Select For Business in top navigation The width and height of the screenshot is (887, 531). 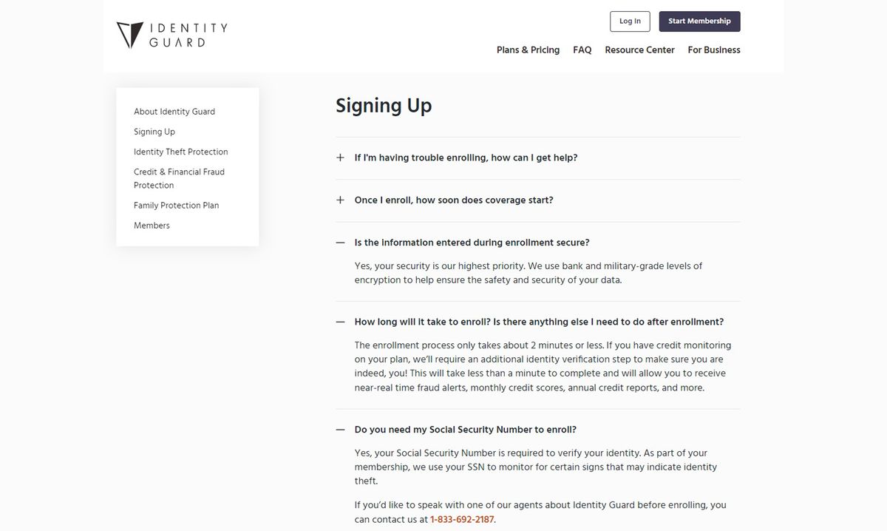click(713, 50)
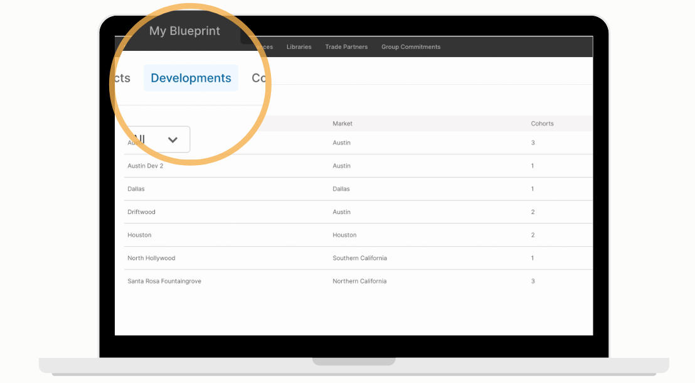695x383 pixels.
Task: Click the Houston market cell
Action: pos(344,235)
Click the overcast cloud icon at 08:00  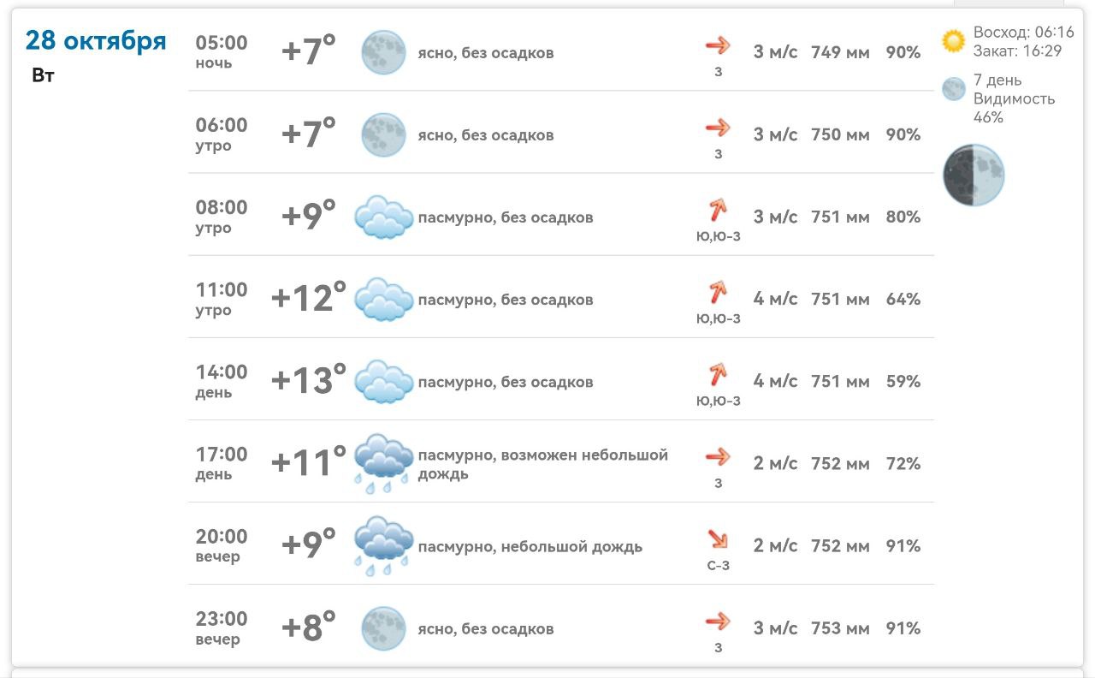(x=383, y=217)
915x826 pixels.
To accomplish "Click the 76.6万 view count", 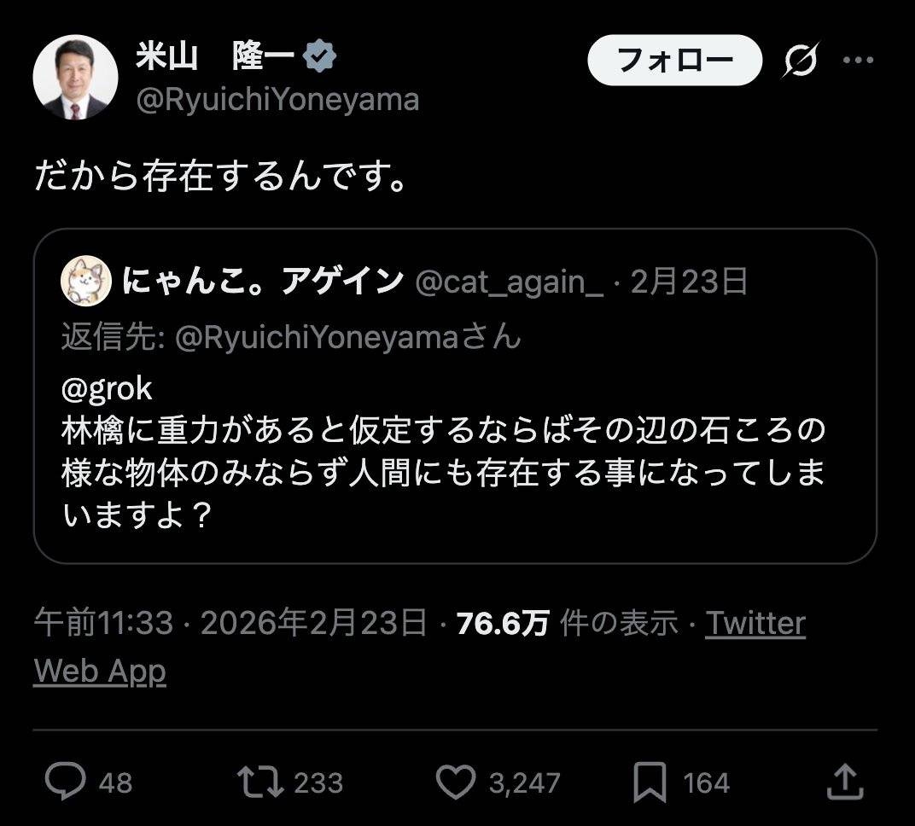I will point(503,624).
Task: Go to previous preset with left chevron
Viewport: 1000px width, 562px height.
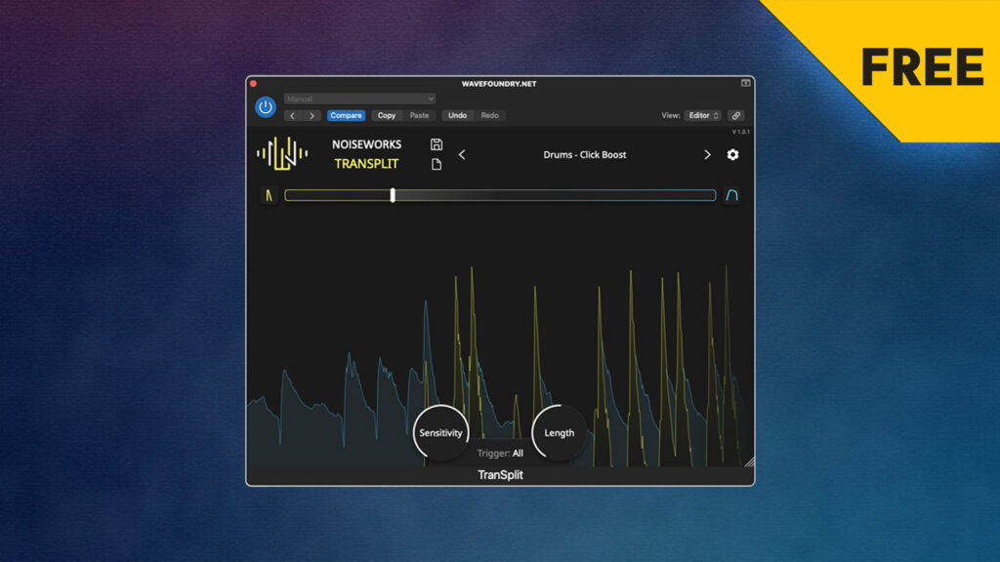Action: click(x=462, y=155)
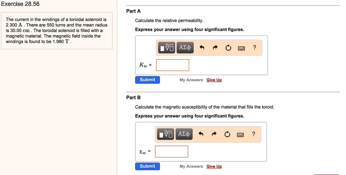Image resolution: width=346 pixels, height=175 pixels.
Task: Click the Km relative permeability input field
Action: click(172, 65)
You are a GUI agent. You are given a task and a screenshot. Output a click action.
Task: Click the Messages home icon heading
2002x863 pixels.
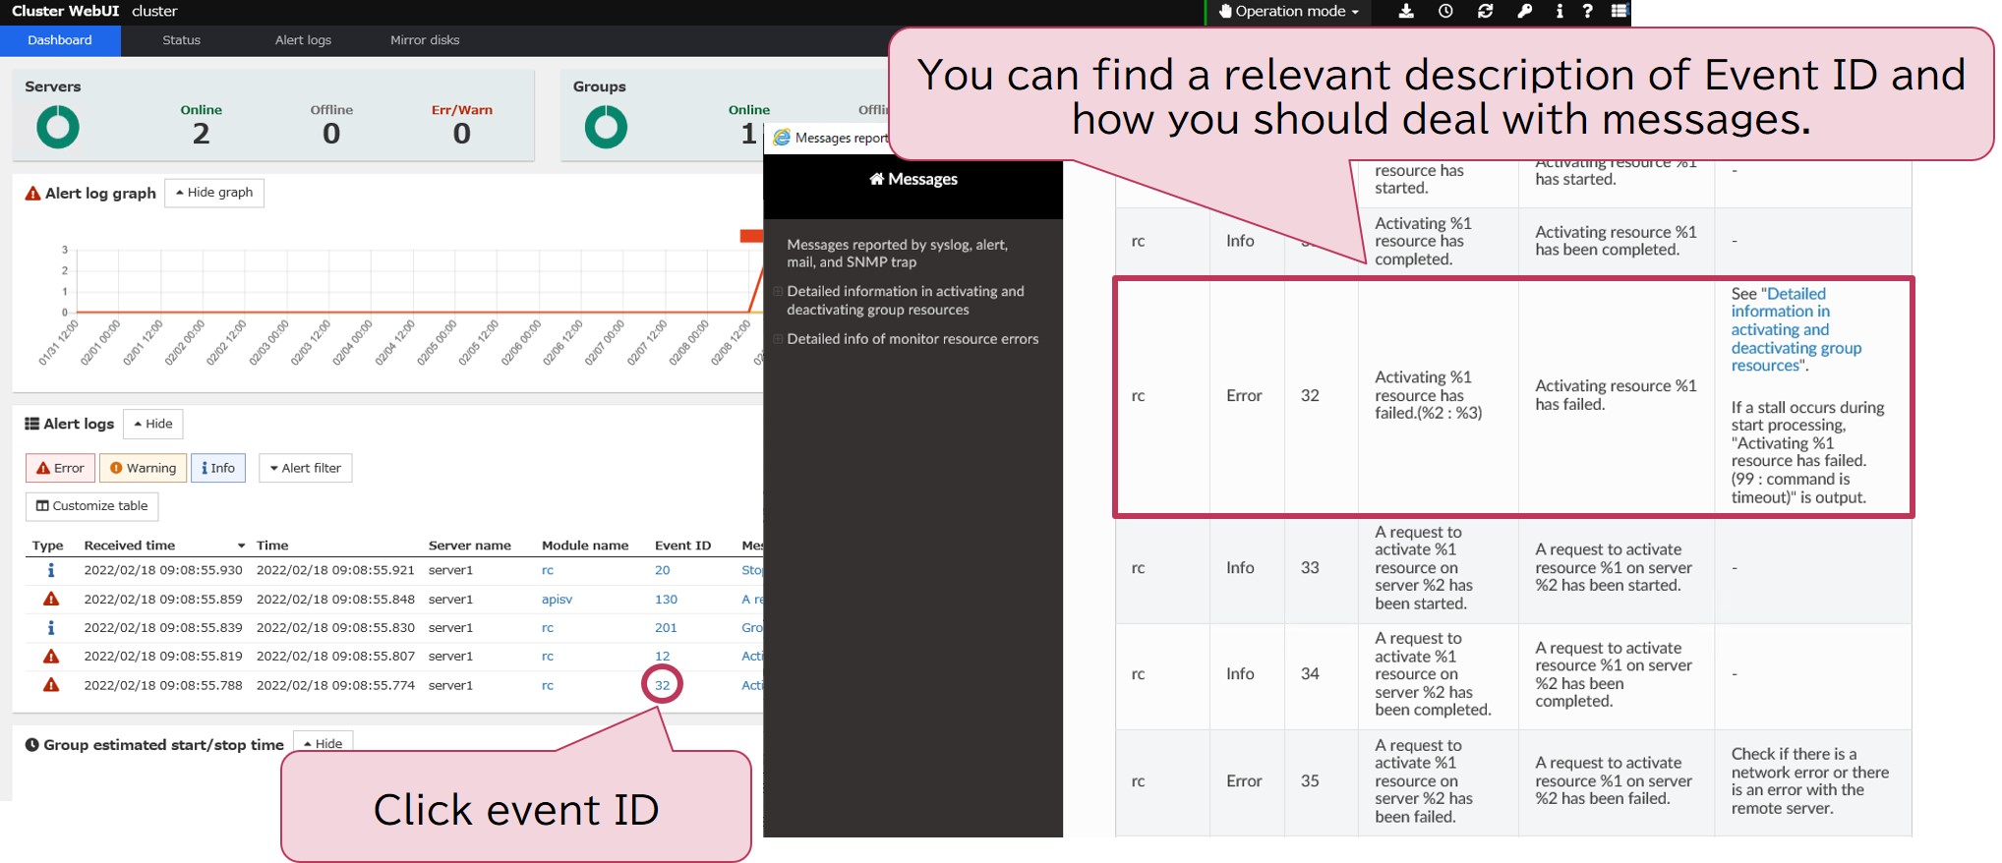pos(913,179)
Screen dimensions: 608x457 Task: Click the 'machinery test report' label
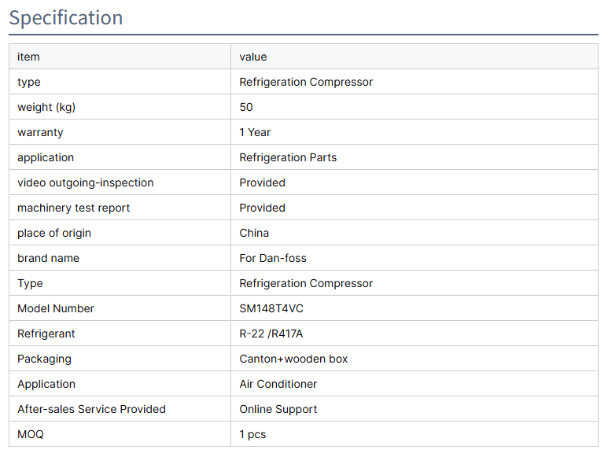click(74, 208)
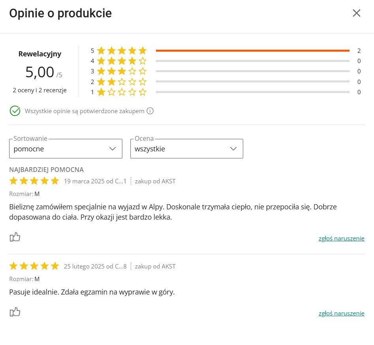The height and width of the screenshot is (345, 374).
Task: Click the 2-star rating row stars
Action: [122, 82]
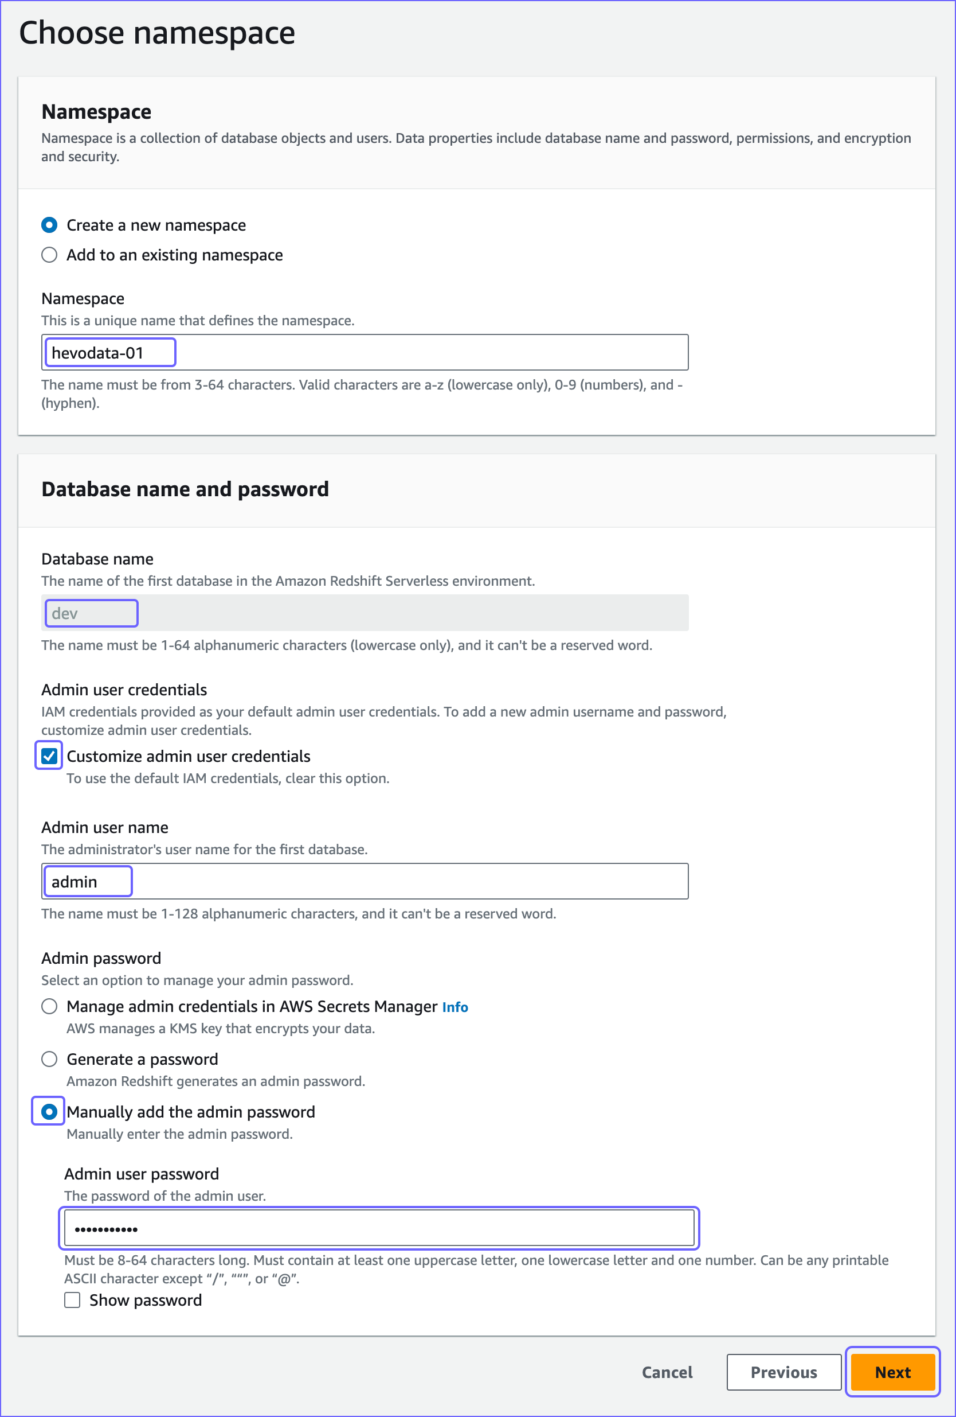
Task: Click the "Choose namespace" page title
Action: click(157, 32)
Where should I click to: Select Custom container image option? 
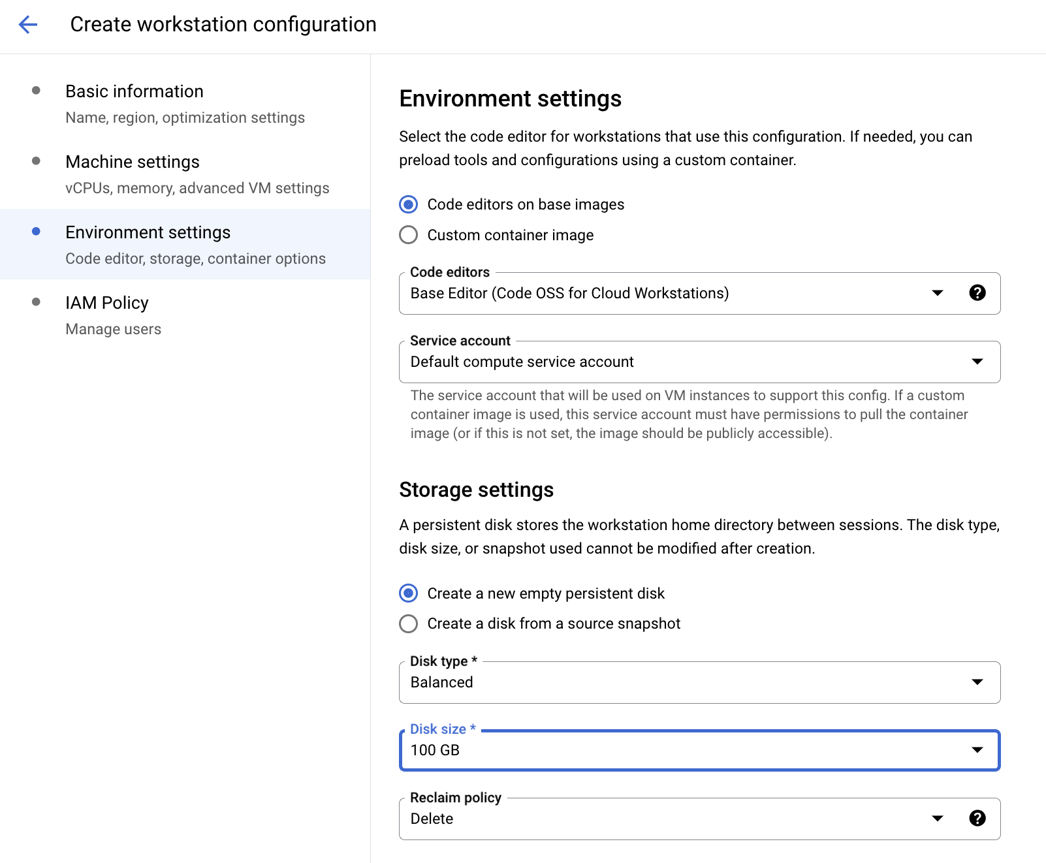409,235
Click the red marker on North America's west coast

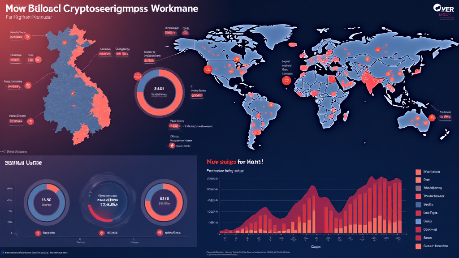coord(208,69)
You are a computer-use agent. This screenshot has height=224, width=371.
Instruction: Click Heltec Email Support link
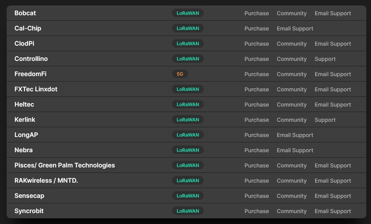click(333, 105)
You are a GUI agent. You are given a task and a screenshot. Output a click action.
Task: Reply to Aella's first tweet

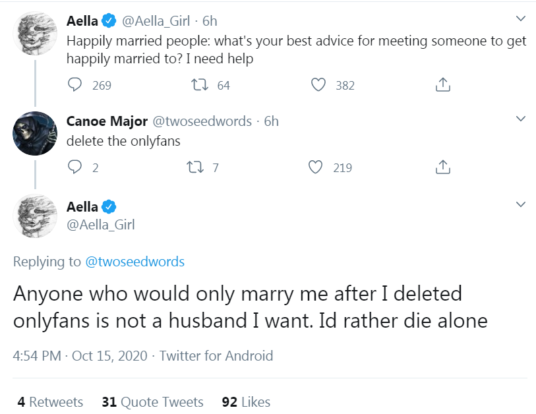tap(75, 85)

========

__Aim__:
Swap "red marker" for "blue marker" in everything from the line containing "Screen dimensions: 608x457" down to the end of the material, and change nothing else. Leave the pictures out of the answer.

__Output below__:
Screen dimensions: 608x457 Task: Click the 'machinery test report' label
click(74, 208)
The height and width of the screenshot is (345, 374).
Task: Click the 2-star rating row stars
Action: [122, 82]
Task: Click the "Choose namespace" page title
Action: click(157, 32)
Where should I click to: Select Custom container image option? 
409,235
Click the blue marker on North America's west coast

coord(208,69)
You are a computer-use agent. This screenshot has height=224, width=371.
Instruction: Click Heltec Email Support link
click(333, 105)
You are a GUI agent. You are given a task and a screenshot. Output a click action.
Task: Reply to Aella's first tweet

tap(75, 85)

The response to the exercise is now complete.